(Records provided Opens)

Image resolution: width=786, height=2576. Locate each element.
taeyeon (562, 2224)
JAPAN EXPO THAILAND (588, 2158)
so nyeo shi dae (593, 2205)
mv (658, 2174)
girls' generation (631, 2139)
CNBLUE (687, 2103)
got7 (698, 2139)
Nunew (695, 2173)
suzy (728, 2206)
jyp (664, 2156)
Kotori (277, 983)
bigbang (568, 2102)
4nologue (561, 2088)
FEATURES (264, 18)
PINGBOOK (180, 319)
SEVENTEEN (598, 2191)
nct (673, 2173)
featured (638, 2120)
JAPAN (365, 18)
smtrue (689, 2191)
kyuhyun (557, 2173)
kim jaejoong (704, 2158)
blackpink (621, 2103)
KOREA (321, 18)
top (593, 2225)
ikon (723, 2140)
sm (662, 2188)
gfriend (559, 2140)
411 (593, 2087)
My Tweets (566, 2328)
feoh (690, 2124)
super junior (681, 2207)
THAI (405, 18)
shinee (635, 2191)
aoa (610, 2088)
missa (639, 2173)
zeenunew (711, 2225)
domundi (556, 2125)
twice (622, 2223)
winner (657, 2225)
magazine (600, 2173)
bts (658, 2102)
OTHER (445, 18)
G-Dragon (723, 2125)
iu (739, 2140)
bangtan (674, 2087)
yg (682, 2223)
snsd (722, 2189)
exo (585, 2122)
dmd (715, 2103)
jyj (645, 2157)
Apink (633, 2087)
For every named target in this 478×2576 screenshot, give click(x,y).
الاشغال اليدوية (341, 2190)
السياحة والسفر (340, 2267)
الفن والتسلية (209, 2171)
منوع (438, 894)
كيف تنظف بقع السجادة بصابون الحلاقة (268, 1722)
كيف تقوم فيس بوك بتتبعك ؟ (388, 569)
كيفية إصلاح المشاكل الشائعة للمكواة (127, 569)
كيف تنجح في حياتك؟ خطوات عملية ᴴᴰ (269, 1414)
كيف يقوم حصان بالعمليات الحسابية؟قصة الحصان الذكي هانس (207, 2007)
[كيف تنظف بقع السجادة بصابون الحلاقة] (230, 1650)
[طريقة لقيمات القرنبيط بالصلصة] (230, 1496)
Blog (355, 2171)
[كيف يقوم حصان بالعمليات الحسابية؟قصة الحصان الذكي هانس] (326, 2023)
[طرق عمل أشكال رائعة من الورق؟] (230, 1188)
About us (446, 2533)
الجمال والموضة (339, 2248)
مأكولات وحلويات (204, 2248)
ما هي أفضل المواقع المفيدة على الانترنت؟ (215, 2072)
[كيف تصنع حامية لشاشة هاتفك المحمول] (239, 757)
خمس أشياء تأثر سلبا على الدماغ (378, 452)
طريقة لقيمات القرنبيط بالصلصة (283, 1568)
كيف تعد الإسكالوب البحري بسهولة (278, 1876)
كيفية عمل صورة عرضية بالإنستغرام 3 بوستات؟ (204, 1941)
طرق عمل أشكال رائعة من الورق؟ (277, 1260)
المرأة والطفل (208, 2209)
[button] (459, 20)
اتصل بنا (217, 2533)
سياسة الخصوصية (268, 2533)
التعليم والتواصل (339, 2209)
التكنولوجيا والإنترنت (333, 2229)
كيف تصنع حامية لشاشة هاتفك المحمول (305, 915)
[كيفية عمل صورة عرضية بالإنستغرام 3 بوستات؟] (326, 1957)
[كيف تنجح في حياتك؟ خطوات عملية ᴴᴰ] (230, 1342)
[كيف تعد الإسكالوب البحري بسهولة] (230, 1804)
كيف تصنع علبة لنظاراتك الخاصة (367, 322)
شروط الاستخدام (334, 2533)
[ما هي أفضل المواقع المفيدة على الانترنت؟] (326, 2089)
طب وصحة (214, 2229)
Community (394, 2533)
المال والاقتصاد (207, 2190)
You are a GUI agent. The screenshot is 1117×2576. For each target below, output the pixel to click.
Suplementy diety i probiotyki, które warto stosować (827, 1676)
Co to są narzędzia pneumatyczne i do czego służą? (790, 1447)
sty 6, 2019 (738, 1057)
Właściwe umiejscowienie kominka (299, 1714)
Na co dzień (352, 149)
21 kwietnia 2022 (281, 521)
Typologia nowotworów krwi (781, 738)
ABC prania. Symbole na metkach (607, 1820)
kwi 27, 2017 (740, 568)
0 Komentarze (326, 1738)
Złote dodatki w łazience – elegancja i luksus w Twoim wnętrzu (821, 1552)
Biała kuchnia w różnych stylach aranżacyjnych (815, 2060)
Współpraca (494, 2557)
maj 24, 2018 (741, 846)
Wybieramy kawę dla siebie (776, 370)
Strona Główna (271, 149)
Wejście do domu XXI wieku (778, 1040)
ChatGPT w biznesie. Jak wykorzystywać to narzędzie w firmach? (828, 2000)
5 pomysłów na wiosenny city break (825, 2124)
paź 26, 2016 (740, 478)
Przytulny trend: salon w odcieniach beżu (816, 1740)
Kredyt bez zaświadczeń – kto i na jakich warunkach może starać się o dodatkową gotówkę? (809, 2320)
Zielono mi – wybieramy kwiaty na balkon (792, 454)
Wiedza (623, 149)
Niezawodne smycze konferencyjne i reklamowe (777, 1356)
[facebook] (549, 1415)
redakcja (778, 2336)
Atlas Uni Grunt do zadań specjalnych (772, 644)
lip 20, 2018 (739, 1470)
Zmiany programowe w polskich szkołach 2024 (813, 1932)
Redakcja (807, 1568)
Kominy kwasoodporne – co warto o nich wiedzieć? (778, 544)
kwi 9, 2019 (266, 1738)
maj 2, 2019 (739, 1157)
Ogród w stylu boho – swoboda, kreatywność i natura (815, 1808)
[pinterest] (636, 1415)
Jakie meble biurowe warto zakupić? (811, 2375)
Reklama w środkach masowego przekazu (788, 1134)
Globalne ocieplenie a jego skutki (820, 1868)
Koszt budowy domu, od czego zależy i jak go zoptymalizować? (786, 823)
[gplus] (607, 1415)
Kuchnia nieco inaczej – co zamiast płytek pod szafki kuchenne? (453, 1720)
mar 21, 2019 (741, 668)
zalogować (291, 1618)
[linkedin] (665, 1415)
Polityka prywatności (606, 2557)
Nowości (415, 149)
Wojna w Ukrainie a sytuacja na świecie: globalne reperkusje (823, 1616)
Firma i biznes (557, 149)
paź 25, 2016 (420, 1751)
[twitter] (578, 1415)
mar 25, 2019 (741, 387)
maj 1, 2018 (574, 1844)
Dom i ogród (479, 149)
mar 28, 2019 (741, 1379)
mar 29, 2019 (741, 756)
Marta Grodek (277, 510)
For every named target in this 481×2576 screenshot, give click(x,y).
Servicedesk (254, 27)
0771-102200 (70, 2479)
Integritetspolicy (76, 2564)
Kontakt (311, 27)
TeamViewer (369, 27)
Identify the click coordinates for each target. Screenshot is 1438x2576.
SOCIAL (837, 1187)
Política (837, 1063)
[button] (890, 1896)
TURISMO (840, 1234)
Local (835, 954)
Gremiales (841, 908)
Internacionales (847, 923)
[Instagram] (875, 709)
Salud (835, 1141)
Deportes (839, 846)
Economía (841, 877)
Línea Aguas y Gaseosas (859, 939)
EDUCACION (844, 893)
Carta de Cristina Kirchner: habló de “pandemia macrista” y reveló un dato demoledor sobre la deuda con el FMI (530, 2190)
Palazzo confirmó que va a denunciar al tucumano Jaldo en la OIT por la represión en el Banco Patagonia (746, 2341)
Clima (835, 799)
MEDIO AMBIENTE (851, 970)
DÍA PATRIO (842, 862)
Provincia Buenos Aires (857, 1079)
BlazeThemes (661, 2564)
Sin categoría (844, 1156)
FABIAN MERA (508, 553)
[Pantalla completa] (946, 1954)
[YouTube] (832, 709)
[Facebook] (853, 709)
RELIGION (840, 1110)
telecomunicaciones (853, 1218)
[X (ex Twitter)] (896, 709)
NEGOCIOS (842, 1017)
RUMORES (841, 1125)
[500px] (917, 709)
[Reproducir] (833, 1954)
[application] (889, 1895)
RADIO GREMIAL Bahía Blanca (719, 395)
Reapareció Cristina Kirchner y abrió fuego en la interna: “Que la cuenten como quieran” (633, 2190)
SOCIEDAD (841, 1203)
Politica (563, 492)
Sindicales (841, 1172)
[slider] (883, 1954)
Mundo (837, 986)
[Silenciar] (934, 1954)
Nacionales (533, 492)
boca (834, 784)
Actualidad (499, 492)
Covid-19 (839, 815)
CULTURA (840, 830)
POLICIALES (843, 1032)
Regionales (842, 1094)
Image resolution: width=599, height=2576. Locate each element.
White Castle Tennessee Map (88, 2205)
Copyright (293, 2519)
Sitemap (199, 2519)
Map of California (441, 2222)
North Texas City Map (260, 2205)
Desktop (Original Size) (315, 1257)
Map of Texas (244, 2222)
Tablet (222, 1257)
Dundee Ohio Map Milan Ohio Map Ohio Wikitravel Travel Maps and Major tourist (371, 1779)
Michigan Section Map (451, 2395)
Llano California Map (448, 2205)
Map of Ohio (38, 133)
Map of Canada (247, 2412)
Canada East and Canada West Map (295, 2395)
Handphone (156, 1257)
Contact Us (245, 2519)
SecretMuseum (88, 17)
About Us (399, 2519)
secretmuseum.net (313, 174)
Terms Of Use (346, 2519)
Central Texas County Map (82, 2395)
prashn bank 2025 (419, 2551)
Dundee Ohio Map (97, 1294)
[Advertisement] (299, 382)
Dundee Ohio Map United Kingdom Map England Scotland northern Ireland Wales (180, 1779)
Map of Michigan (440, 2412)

(Records provided Closes)

● Exercise instructions:
From the first line of the data above to the line containing "[كيف يقوم حصان", repeat everything exactly and add nothing.

● Written solution:
Image resolution: width=786, height=2576. Locate each element.
taeyeon (562, 2224)
JAPAN EXPO THAILAND (588, 2158)
so nyeo shi dae (593, 2205)
mv (658, 2174)
girls' generation (631, 2139)
CNBLUE (687, 2103)
got7 (698, 2139)
Nunew (695, 2173)
suzy (728, 2206)
jyp (664, 2156)
Kotori (277, 983)
bigbang (568, 2102)
4nologue (561, 2088)
FEATURES (264, 18)
PINGBOOK (180, 319)
SEVENTEEN (598, 2191)
nct (673, 2173)
featured (638, 2120)
JAPAN (365, 18)
smtrue (689, 2191)
kyuhyun (557, 2173)
kim jaejoong (704, 2158)
blackpink (621, 2103)
KOREA (321, 18)
top (593, 2225)
ikon (723, 2140)
sm (662, 2188)
gfriend (559, 2140)
411 (593, 2087)
My Tweets (566, 2328)
feoh (690, 2124)
super junior (681, 2207)
THAI (405, 18)
shinee (635, 2191)
aoa (610, 2088)
missa (639, 2173)
zeenunew (711, 2225)
domundi (556, 2125)
twice (622, 2223)
winner (657, 2225)
magazine (600, 2173)
bts (658, 2102)
OTHER (445, 18)
G-Dragon (723, 2125)
iu (739, 2140)
bangtan (674, 2087)
yg (682, 2223)
snsd (722, 2189)
exo (585, 2122)
dmd (715, 2103)
jyj (645, 2157)
Apink (633, 2087)
For every named target in this 478×2576 screenshot, give click(x,y).
الاشغال اليدوية (341, 2190)
السياحة والسفر (340, 2267)
الفن والتسلية (209, 2171)
منوع (438, 894)
كيف تنظف بقع السجادة بصابون الحلاقة (268, 1722)
كيف تقوم فيس بوك بتتبعك ؟ (388, 569)
كيفية إصلاح المشاكل الشائعة للمكواة (127, 569)
كيف تنجح في حياتك؟ خطوات عملية ᴴᴰ (269, 1414)
كيف يقوم حصان بالعمليات الحسابية؟قصة الحصان الذكي هانس (207, 2007)
[كيف تنظف بقع السجادة بصابون الحلاقة] (230, 1650)
[طريقة لقيمات القرنبيط بالصلصة] (230, 1496)
Blog (355, 2171)
[كيف يقوم حصان بالعمليات الحسابية؟قصة الحصان الذكي هانس] (326, 2023)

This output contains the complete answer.